The Twain we didn’t know

After he read the Treaty of Paris, signed by Spain and the United States of America in December 1898, Mark Twain wrote to a friend: “Apparently, we are not proposing to set the Filipinos free and give their islands to them, and apparently we are not proposing to hang the priests and confiscate their property.  If these things are so, the war out there has no interest for me.” He was disillusioned that his country had become expansionist and imperialist. In 1900, imperialism was a hot issue in the US presidential elections.

Before the Treaty of Paris arrested his attention, he would joke about putting “ a miniature of the American constitution afloat in the Pacific”, but when he realized that by virtue of said treaty the USA paid Spain 20 million dollars for the Philippines (2 dollars per head), Mark Twain began to voice his political convictions. In 1900, when interviewed by “New York World” he declared that the USA had gone to the Philippines not to redeem but to conquer. “I am an anti-imperialist.” he said, “ I am opposed to having the eagle put its talons on any other land.” Directly after, Twain joined the Anti-Imperialist League, became its vice-president in New York, and was a staunch advocate of its goals until his death in 1910.

The Mark Twain we know was the author of books in our high school reading list. We had to write book reports about Tom Sawyer and The Adventures of Huckleberry Finn.  Some of us went on to read his novel about a Yankee in King Arthur’s Court, which was published in 1889. Absolutely no one in Maryknoll College ever hinted that Mark Twain was the leading light of the Anti-Imperialist League and that he condemned the Philippine-American War, Belgian rule in the Congo, and was supportive of the Russian Revolution.   Had I known, I would have read Tom Sawyer and Huckleberry Finn with more enthusiasm.

As expected, the US military imposed tight censorship of news about the war in the Philippines, but the Anti-Imperialist League was resourceful enough to document atrocities committed by American soldiers and officers by collecting letters they wrote home and stories told by those who had returned. That was how the torture and death by “water cure” of Filipino revolutionaries (called insurgents) became breaking news.  One of the “water cure” victims was a certain Father Agustin, a Filipino secular priest.  Captain Cornelius Bromwell voluntarily confessed that he had ordered the torture of the priest “to confiscate his hidden treasury…” Moreover, he said that everyone in his regiment knew, but no one objected. When Senator Redfield Proctor (Vermont) defended Capt. Bromwell and the use of “water cure,” Mark Twain wrote a caustic article,  “Bromwell’s Conscience,” where he denounced Bromwell and his troops for being  “Christian butchers.”

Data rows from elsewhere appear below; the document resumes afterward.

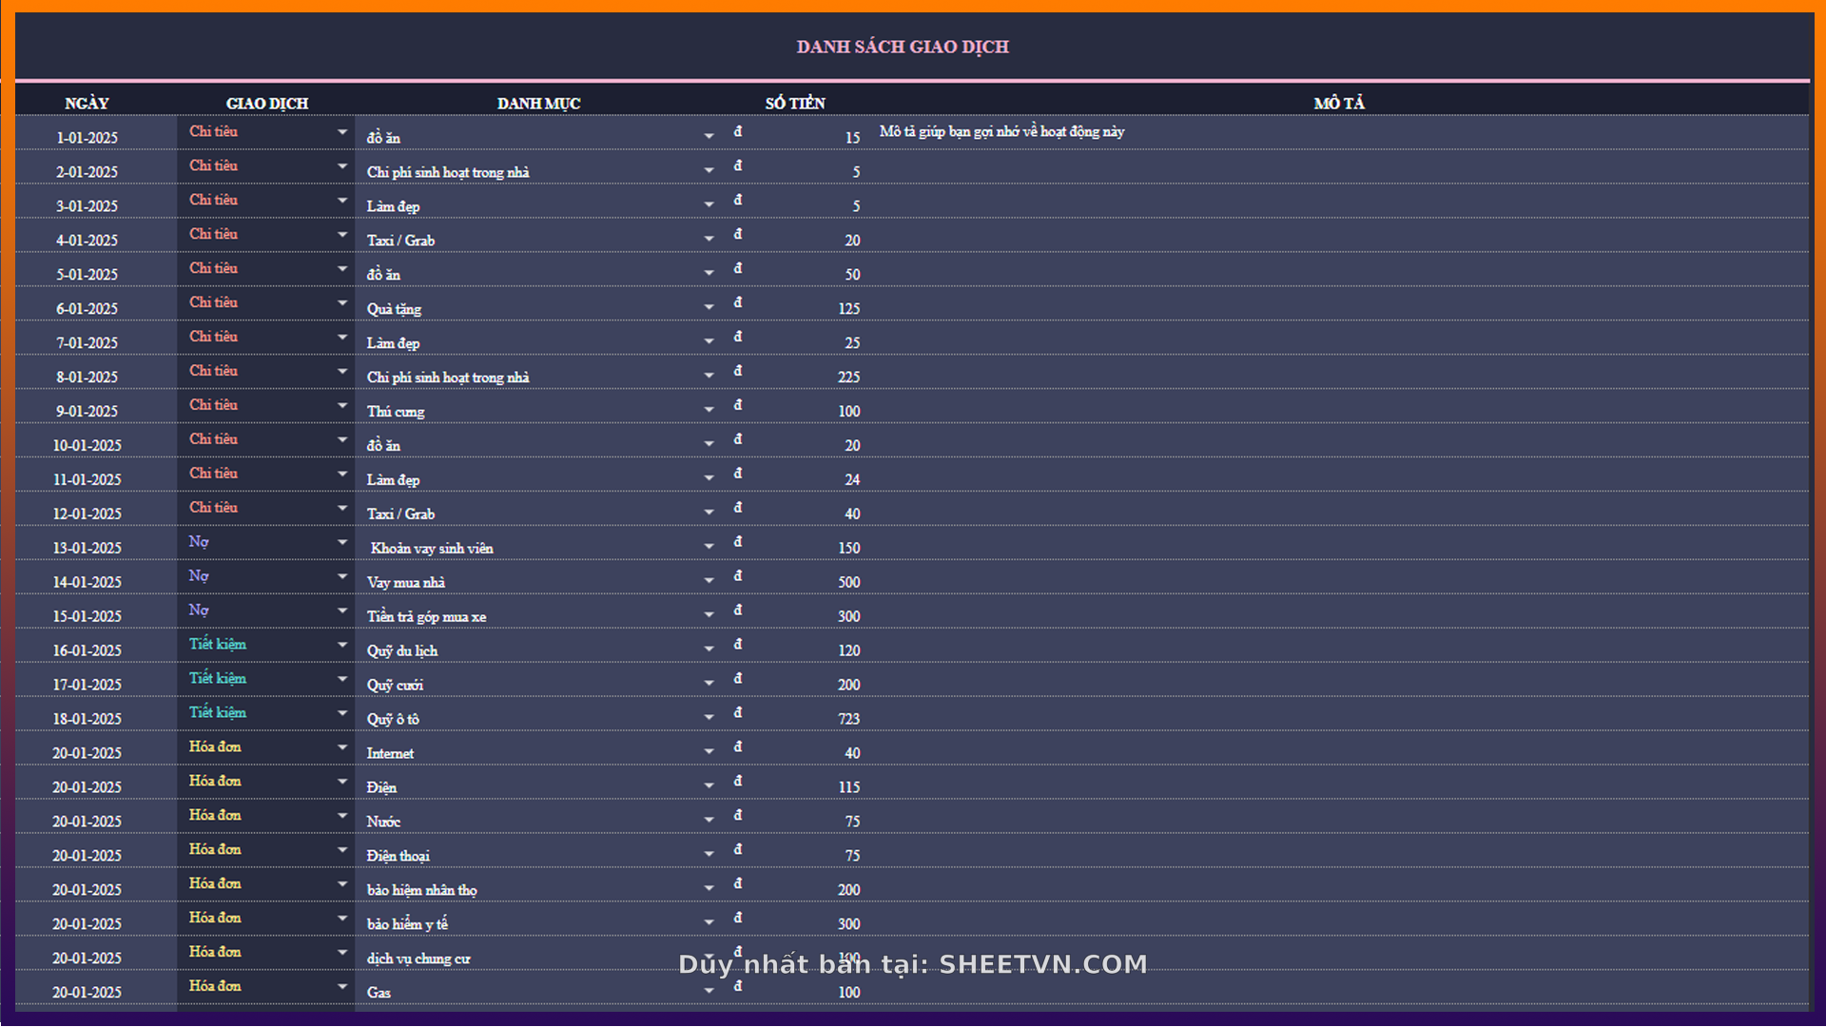Click the NGÀY column header

(87, 103)
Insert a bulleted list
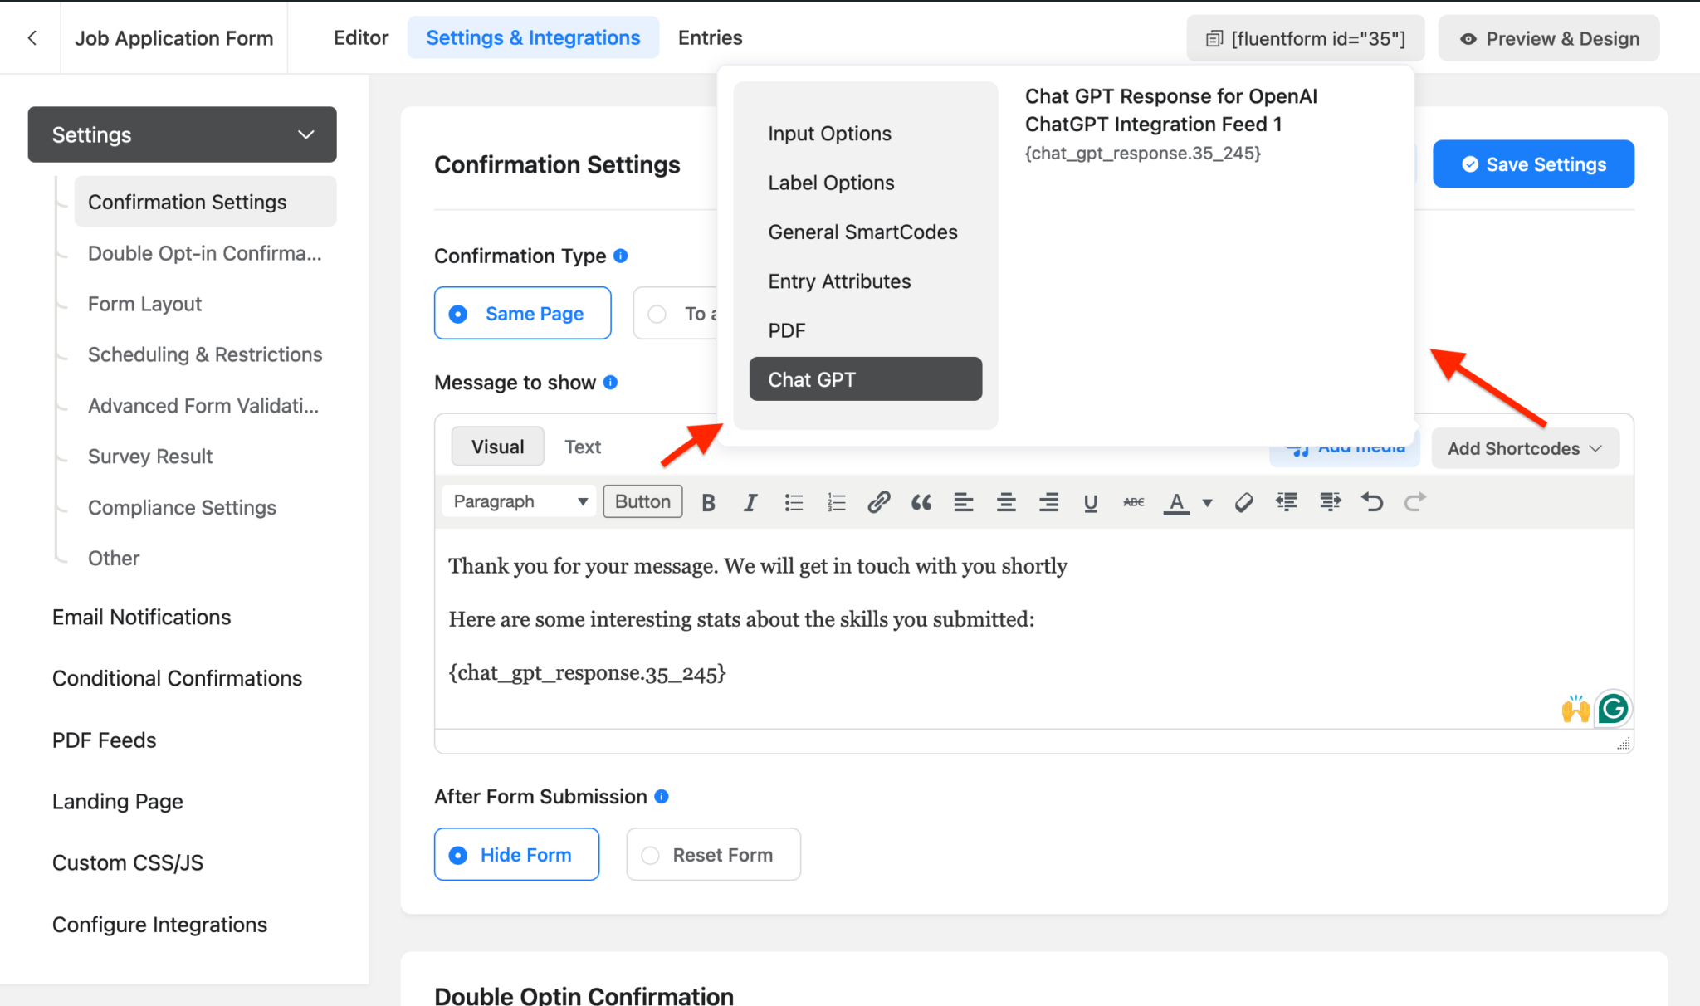Viewport: 1700px width, 1006px height. pos(794,501)
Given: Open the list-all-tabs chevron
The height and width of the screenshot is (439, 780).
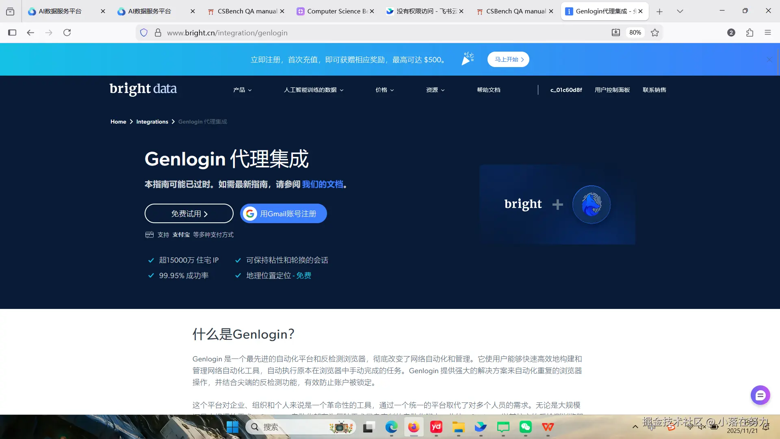Looking at the screenshot, I should click(680, 11).
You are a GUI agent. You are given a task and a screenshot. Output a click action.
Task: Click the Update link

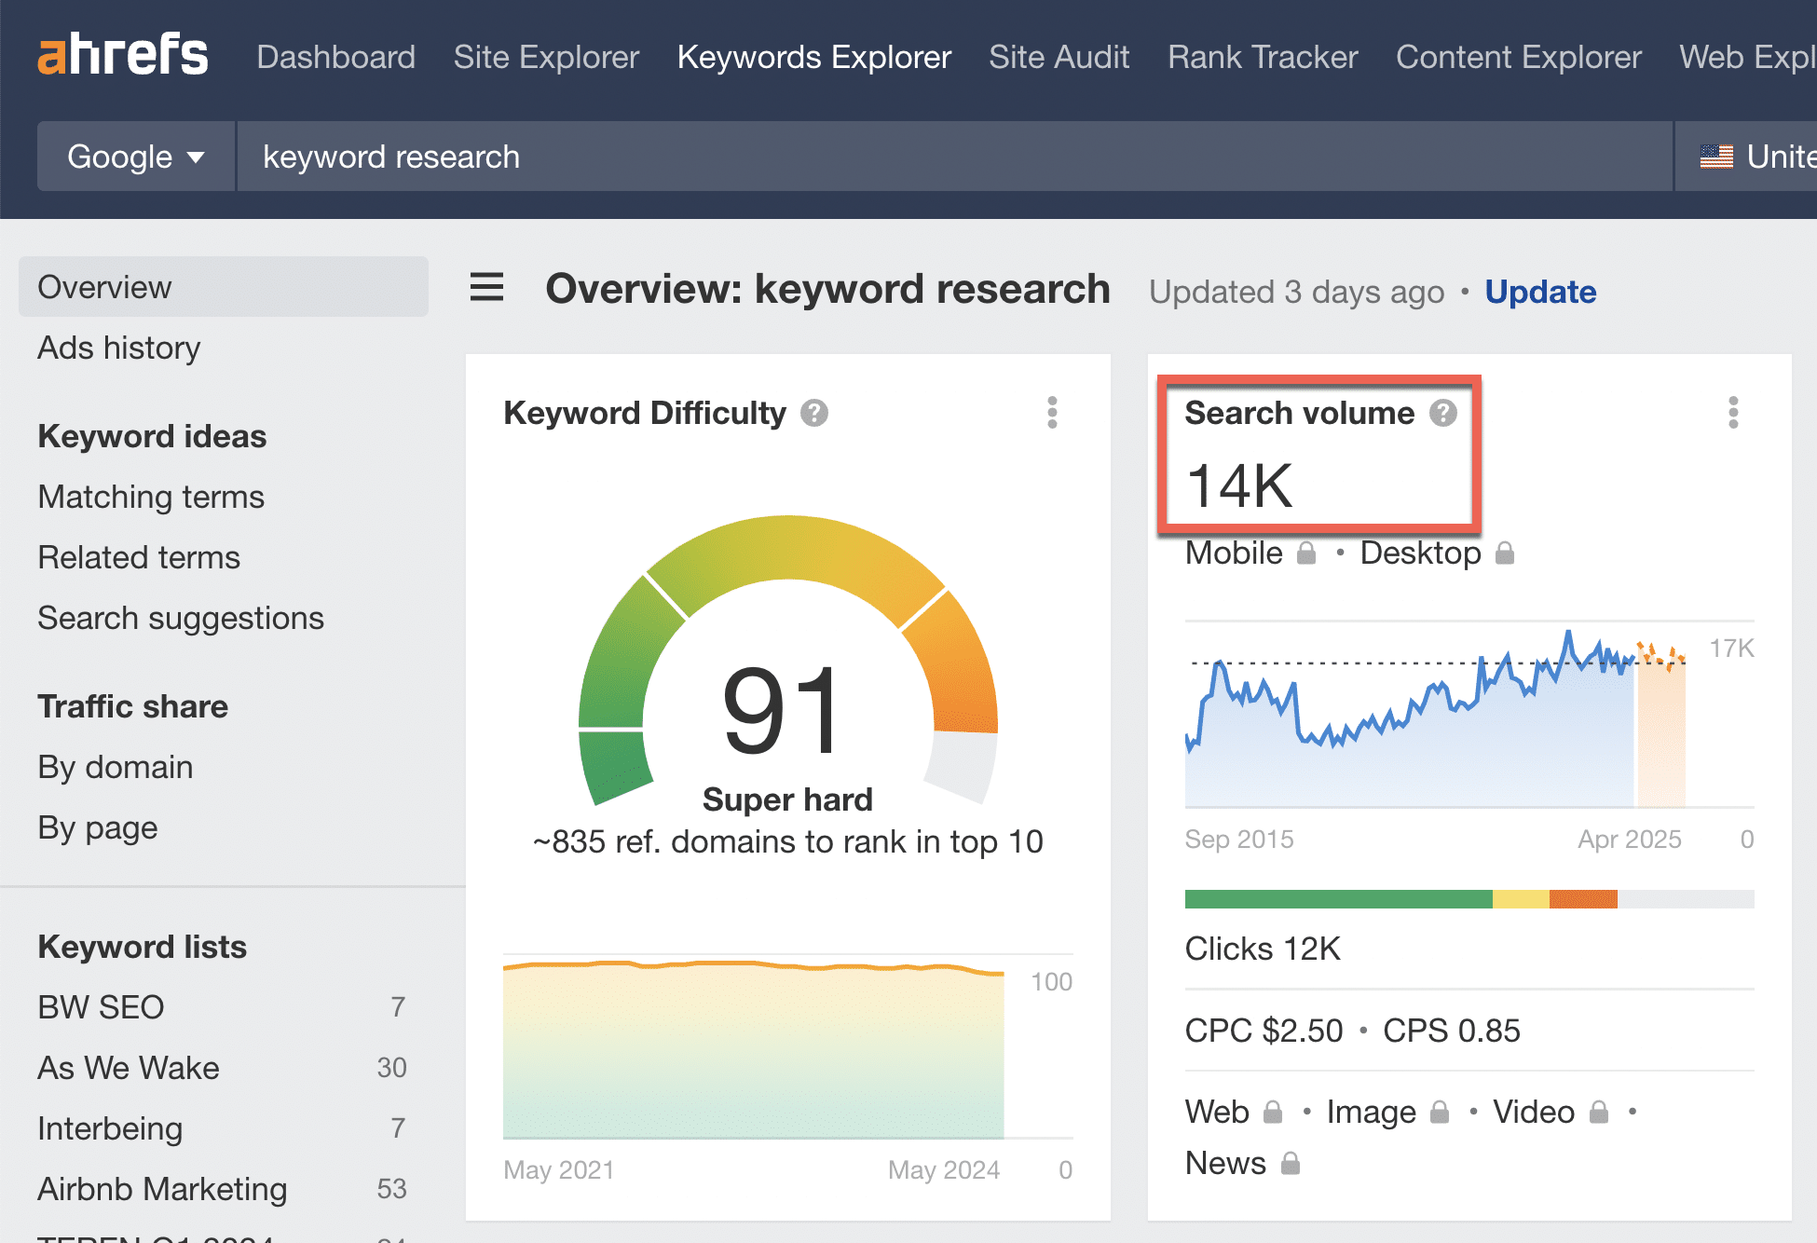coord(1540,292)
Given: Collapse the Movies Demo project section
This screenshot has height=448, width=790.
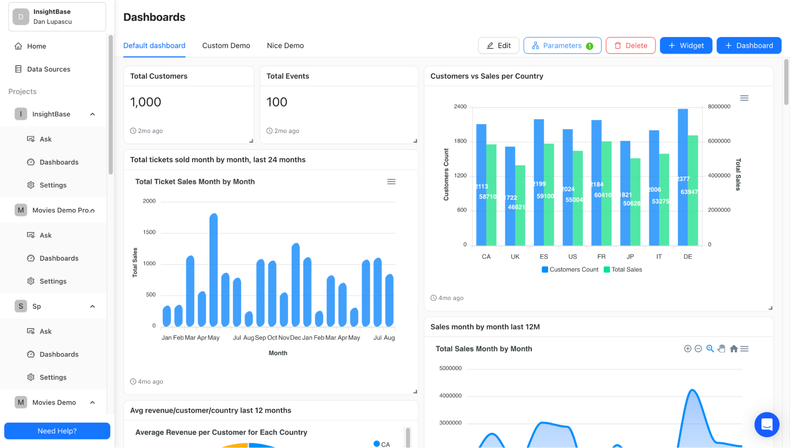Looking at the screenshot, I should [x=92, y=402].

After the capture of Pres. Emilio Aguinaldo and the “optimistic” reports rendered by Gen. Arthur MacArthur, Mark Twain wrote, sarcastically, that the United States of America had become a world power, “… a funny one, a fictitious one, a brass-gilt one, a tuppence-ha’ penny one,but a World Power just the same.”  He continued:  “We have bought some islands from a party who did not own them; with real smartness and a good counterfeit of disinterested friendliness, we coaxed a confiding weak nation into a trap and closed it upon them, we went back on an honored guest of the stars and stripes when we had no further use for him, and chased him to the mountains; we are as indisputably in possession of a wide-spreading archipelago as if it were our property; we have pacified some thousands of the islanders and buried them, destroyed their fields, and burned their villages and turned their widows and orphans out of doors, furnished heartbreak by exile to some dozens of disagreeable patriots, subjugated the remaining 10 million by Benevolent Assimilation…”

That was the Mark Twain I would have wanted to read when I was in school; there was more to this American humorist than Huckleberry Finn.  He could have taught his Filipino readers about the forbidden chapters of our history. Yet, it is never too late to discover the Twain we did not know.